Instructions for the task -> Copy the passage of the pelvic floor nutrition text from "As with any" up to and including "Try rosehip tea.", swapping "nutrients" for "vitamins and minerals".

Given text ->
How to Nourish Your Pelvic Floor

By Alyssa Tait

As with any aspect of your health, optimal nutrition is essential to good pelvic floor function, and specifically, to pelvic floor recovery post-childbirth. Remember that any digestive disturbances may reduce assimilation of nutrients, and other co-existing health symptoms will increase your requirement for nutrients.

– Vitamin C is essential to the formation of collagen fibres in tissue recovery. Bioflavonoids help resolve inflammation in damaged tissue, and research has demonstrated benefit in improving hemorrhoids.
Choose foods that suit your body from berries, kiwifruit, capsicum, tomato, and citrus fruit. Try rosehip tea.

– Protein requirements increase dramatically after surgery, such as Caesarean section or perineal stitches, and are higher when inflammation is present. Collagen, which rebuilds tissue, is a protein.
Choose foods that suit you from beef, chicken, fish, nuts, seeds, eggs and legumes.

– Magnesium improves strength gains when training a muscle. It is also essential to transmission of nerve impulses to muscle. Try foods that suit your body from nuts, green leafy vegetables, legumes and whole grains. Examine your diet for refined foods. The more refined foods you eat, the less magnesium you are getting.

Extracted material ->
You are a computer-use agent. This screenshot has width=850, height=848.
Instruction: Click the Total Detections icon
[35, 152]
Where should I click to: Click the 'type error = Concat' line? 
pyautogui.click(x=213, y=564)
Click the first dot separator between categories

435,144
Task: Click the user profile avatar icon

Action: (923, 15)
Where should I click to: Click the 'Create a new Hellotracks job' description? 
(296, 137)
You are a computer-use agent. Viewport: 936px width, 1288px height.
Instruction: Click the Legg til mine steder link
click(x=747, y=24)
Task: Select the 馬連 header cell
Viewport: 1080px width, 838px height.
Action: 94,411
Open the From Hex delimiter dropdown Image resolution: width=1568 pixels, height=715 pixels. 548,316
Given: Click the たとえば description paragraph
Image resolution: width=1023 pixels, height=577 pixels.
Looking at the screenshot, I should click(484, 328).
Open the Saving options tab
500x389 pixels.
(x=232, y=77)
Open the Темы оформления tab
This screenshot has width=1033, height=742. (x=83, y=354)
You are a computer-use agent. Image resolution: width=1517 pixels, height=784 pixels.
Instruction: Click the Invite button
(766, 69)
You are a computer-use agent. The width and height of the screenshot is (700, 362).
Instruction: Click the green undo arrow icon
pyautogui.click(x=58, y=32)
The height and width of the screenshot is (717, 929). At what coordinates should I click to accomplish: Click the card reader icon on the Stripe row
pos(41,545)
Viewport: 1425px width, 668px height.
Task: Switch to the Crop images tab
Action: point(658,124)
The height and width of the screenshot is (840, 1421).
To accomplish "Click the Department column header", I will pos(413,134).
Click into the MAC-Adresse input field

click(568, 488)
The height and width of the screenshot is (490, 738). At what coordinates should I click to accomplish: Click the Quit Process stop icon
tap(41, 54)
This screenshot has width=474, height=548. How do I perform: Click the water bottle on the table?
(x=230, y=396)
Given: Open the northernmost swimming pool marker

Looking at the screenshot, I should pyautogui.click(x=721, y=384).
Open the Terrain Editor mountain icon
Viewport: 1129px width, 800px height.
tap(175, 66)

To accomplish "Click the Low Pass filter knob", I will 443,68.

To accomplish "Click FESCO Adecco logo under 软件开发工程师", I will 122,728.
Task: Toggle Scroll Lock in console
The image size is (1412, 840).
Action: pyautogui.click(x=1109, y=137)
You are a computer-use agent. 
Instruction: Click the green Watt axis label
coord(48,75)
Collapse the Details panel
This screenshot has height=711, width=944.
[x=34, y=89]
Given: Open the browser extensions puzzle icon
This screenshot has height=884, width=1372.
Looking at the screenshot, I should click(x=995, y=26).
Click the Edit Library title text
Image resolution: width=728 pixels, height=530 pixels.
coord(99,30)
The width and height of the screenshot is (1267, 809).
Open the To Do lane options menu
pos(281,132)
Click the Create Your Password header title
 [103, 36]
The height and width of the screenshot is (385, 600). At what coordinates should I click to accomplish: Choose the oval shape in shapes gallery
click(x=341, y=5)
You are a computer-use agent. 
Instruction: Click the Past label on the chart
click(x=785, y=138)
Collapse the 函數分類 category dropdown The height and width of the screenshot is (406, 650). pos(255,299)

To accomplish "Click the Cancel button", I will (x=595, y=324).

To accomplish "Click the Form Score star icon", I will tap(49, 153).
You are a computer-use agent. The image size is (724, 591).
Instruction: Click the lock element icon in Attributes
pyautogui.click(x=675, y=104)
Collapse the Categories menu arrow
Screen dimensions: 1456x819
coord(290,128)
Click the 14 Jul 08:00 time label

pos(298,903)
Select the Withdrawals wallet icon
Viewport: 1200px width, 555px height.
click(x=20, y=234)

Exercise output ->
As with any aspect of your health, optimal nutrition is essential to good pelvic floor function, and specifically, to pelvic floor recovery post-childbirth. Remember that any digestive disturbances may reduce assimilation of vitamins and minerals, and other co-existing health symptoms will increase your requirement for vitamins and minerals.

– Vitamin C is essential to the formation of collagen fibres in tissue recovery. Bioflavonoids help resolve inflammation in damaged tissue, and research has demonstrated benefit in improving hemorrhoids.
Choose foods that suit your body from berries, kiwifruit, capsicum, tomato, and citrus fruit. Try rosehip tea.